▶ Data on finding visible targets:
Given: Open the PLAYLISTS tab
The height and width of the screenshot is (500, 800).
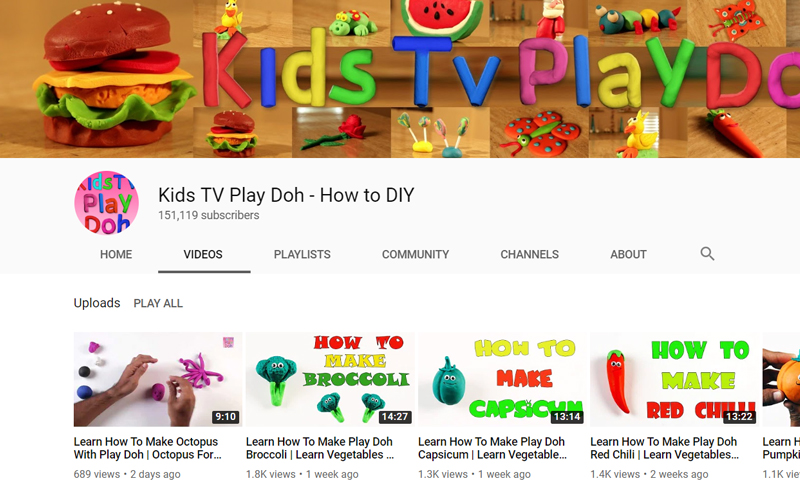Looking at the screenshot, I should [302, 255].
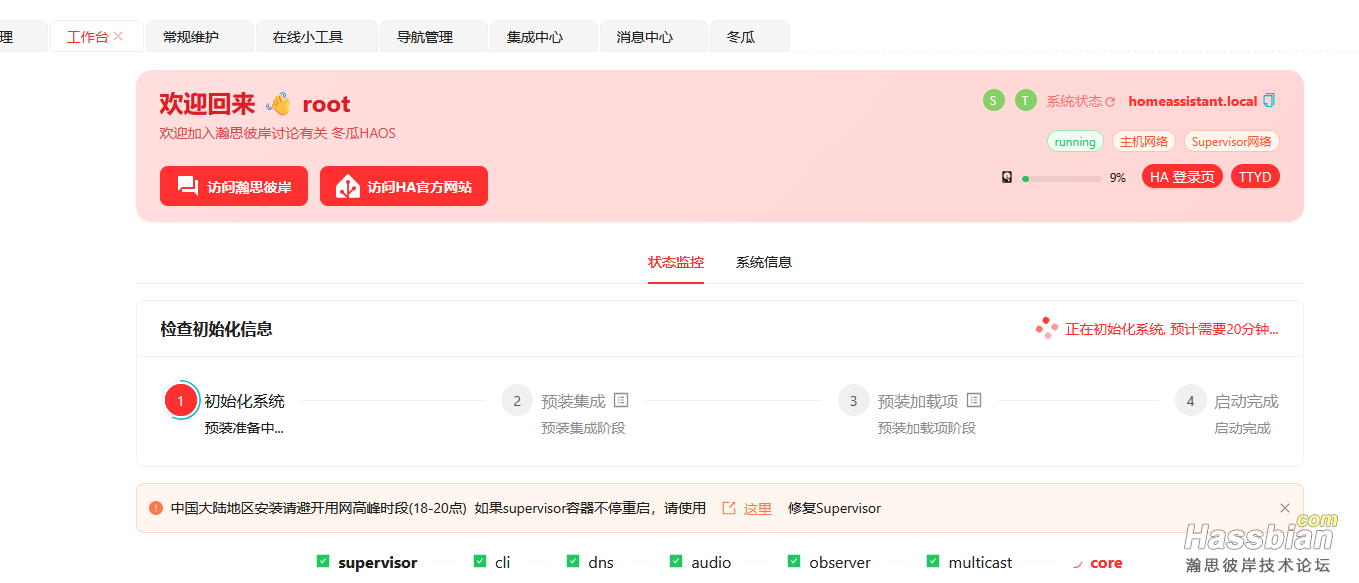The height and width of the screenshot is (583, 1359).
Task: Open the 主机网络 badge
Action: tap(1144, 141)
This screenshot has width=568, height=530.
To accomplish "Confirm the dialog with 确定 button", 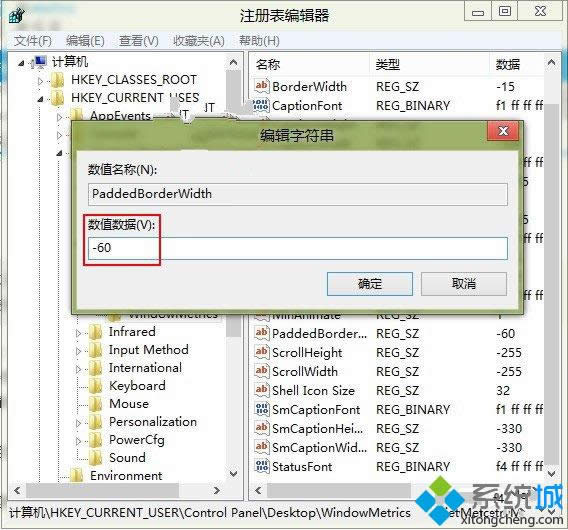I will point(369,284).
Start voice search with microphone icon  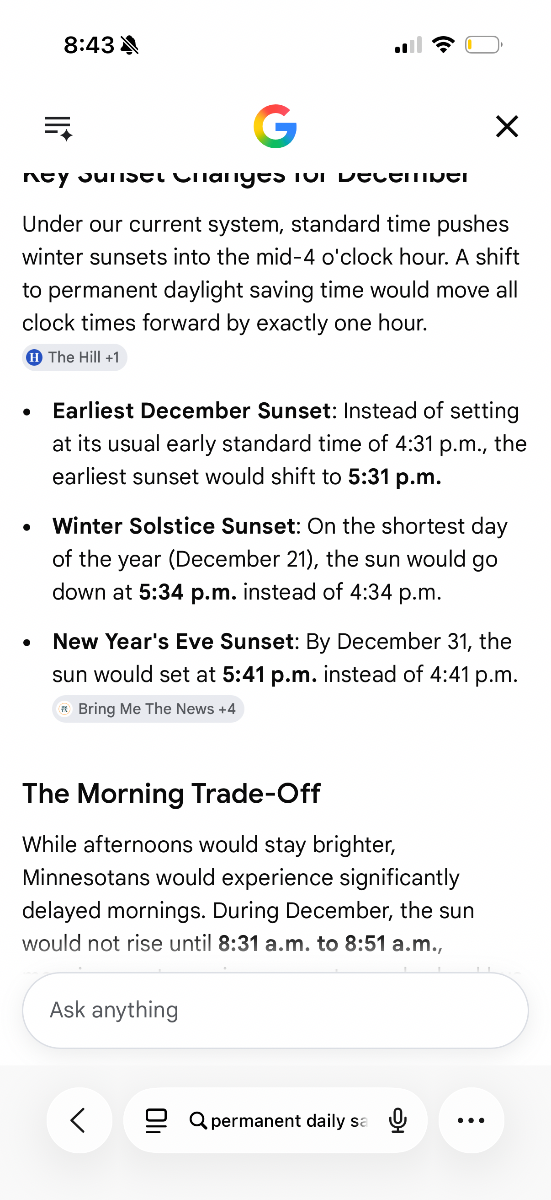pyautogui.click(x=398, y=1121)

▶ Problem to work on: Return everything from the start of the records down to the line containing "Action: tap(1144, 141)", word for word. Leave the pictures out of your answer.

▶ Exercise response:
Given: Open the PLAYLISTS tab
The height and width of the screenshot is (500, 800).
Looking at the screenshot, I should [302, 255].
The height and width of the screenshot is (583, 1359).
Task: Open the 主机网络 badge
Action: tap(1144, 141)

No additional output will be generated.